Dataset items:
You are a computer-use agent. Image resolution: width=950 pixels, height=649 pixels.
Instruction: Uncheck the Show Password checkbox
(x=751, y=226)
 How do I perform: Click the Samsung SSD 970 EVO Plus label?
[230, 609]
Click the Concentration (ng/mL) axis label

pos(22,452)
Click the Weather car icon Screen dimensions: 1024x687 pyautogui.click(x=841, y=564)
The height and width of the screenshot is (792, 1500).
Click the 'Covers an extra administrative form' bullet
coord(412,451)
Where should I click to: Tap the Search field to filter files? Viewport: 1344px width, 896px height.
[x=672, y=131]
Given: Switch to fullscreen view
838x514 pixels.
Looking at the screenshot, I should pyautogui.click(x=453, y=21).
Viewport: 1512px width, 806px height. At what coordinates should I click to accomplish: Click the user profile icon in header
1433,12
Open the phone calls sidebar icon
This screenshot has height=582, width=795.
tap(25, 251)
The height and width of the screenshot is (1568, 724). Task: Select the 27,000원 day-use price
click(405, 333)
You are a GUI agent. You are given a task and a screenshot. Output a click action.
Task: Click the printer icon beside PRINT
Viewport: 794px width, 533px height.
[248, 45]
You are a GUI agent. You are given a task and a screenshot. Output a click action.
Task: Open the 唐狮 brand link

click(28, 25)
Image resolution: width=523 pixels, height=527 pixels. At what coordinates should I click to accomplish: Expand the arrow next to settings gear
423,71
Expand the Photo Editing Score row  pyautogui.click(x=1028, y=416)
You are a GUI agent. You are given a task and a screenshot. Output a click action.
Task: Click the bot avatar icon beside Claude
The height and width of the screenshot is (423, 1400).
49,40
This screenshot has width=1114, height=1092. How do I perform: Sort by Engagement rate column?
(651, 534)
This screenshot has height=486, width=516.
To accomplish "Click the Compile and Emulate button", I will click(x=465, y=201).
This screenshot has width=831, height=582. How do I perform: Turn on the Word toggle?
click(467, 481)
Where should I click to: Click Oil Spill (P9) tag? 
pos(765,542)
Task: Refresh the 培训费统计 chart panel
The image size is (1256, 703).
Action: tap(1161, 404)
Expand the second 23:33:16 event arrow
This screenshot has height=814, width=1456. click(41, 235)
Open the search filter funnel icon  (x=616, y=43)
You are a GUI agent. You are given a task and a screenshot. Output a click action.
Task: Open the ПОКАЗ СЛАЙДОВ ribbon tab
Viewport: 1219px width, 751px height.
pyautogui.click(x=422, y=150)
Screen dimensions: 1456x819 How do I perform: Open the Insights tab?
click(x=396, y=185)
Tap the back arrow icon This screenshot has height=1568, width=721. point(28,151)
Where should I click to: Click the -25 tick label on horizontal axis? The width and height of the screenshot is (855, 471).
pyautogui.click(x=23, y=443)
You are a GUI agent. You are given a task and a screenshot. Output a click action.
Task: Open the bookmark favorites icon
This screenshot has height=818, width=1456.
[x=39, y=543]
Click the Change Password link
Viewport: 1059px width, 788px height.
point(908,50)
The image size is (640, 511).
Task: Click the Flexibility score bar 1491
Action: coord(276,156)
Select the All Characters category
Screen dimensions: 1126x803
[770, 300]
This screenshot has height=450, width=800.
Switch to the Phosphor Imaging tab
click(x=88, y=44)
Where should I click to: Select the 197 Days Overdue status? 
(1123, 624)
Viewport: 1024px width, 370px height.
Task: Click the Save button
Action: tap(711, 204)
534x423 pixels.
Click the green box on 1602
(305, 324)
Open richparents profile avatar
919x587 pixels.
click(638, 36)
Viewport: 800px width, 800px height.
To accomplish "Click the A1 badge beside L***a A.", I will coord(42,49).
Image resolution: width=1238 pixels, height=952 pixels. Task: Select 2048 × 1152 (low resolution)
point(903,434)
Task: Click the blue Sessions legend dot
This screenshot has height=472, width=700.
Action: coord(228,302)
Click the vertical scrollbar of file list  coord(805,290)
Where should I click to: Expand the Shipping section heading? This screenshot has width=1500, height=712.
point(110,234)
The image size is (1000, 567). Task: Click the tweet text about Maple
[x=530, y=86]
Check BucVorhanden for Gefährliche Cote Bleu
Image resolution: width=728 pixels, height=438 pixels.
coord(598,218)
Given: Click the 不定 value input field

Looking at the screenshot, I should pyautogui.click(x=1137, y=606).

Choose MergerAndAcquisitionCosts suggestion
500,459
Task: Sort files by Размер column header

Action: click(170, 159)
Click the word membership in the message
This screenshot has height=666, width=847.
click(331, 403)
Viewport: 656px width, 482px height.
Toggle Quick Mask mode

WHAT THE EXERCISE ASKS:
For this exercise, output the entries above exactly as written.

RESULT BELOW:
You are a computer-use agent. Image resolution: width=950 pixels, height=649 pixels.
Instruction: Uncheck the Show Password checkbox
(x=751, y=226)
 How do I perform: Click the Samsung SSD 970 EVO Plus label?
[230, 609]
Click the Concentration (ng/mL) axis label

pos(22,452)
Click the Weather car icon Screen dimensions: 1024x687 pyautogui.click(x=841, y=564)
The height and width of the screenshot is (792, 1500).
Click the 'Covers an extra administrative form' bullet
coord(412,451)
Where should I click to: Tap the Search field to filter files? Viewport: 1344px width, 896px height.
[x=672, y=131]
Given: Switch to fullscreen view
838x514 pixels.
Looking at the screenshot, I should pyautogui.click(x=453, y=21).
Viewport: 1512px width, 806px height. At what coordinates should I click to accomplish: Click the user profile icon in header
1433,12
Open the phone calls sidebar icon
This screenshot has height=582, width=795.
tap(25, 251)
The height and width of the screenshot is (1568, 724). Task: Select the 27,000원 day-use price
click(405, 333)
You are a GUI agent. You are given a task and a screenshot. Output a click action.
Task: Click the printer icon beside PRINT
Viewport: 794px width, 533px height.
[248, 45]
You are a GUI agent. You are given a task and a screenshot. Output a click action.
Task: Open the 唐狮 brand link

click(28, 25)
Image resolution: width=523 pixels, height=527 pixels. At what coordinates should I click to accomplish: Expand the arrow next to settings gear
423,71
Expand the Photo Editing Score row  pyautogui.click(x=1028, y=416)
You are a GUI agent. You are given a task and a screenshot. Output a click action.
Task: Click the bot avatar icon beside Claude
The height and width of the screenshot is (423, 1400).
49,40
This screenshot has width=1114, height=1092. How do I perform: Sort by Engagement rate column?
(651, 534)
This screenshot has height=486, width=516.
To accomplish "Click the Compile and Emulate button", I will click(x=465, y=201).
This screenshot has width=831, height=582. How do I perform: Turn on the Word toggle?
click(467, 481)
Where should I click to: Click Oil Spill (P9) tag? 
pos(765,542)
Task: Refresh the 培训费统计 chart panel
The image size is (1256, 703).
Action: tap(1161, 404)
Expand the second 23:33:16 event arrow
This screenshot has height=814, width=1456. click(41, 235)
Open the search filter funnel icon  (x=616, y=43)
You are a GUI agent. You are given a task and a screenshot. Output a click action.
Task: Open the ПОКАЗ СЛАЙДОВ ribbon tab
Viewport: 1219px width, 751px height.
pyautogui.click(x=422, y=150)
Screen dimensions: 1456x819 How do I perform: Open the Insights tab?
click(x=396, y=185)
Tap the back arrow icon This screenshot has height=1568, width=721. point(28,151)
Where should I click to: Click the -25 tick label on horizontal axis? The width and height of the screenshot is (855, 471).
pyautogui.click(x=23, y=443)
You are a GUI agent. You are given a task and a screenshot. Output a click action.
Task: Open the bookmark favorites icon
This screenshot has height=818, width=1456.
[x=39, y=543]
Click the Change Password link
Viewport: 1059px width, 788px height.
point(908,50)
The image size is (640, 511).
Task: Click the Flexibility score bar 1491
Action: coord(276,156)
Select the All Characters category
Screen dimensions: 1126x803
[770, 300]
This screenshot has height=450, width=800.
Switch to the Phosphor Imaging tab
click(x=88, y=44)
Where should I click to: Select the 197 Days Overdue status? 
(1123, 624)
Viewport: 1024px width, 370px height.
Task: Click the Save button
Action: tap(711, 204)
534x423 pixels.
Click the green box on 1602
(305, 324)
Open richparents profile avatar
919x587 pixels.
click(638, 36)
Viewport: 800px width, 800px height.
To accomplish "Click the A1 badge beside L***a A.", I will coord(42,49).
Image resolution: width=1238 pixels, height=952 pixels. Task: Select 2048 × 1152 (low resolution)
point(903,434)
Task: Click the blue Sessions legend dot
This screenshot has height=472, width=700.
Action: coord(228,302)
Click the vertical scrollbar of file list  coord(805,290)
Where should I click to: Expand the Shipping section heading? This screenshot has width=1500, height=712.
point(110,234)
The image size is (1000, 567). Task: Click the tweet text about Maple
[x=530, y=86]
Check BucVorhanden for Gefährliche Cote Bleu
Image resolution: width=728 pixels, height=438 pixels.
coord(598,218)
Given: Click the 不定 value input field

Looking at the screenshot, I should pyautogui.click(x=1137, y=606).

Choose MergerAndAcquisitionCosts suggestion
500,459
Task: Sort files by Размер column header

Action: click(170, 159)
Click the word membership in the message
This screenshot has height=666, width=847.
click(331, 403)
Viewport: 656px width, 482px height.
Toggle Quick Mask mode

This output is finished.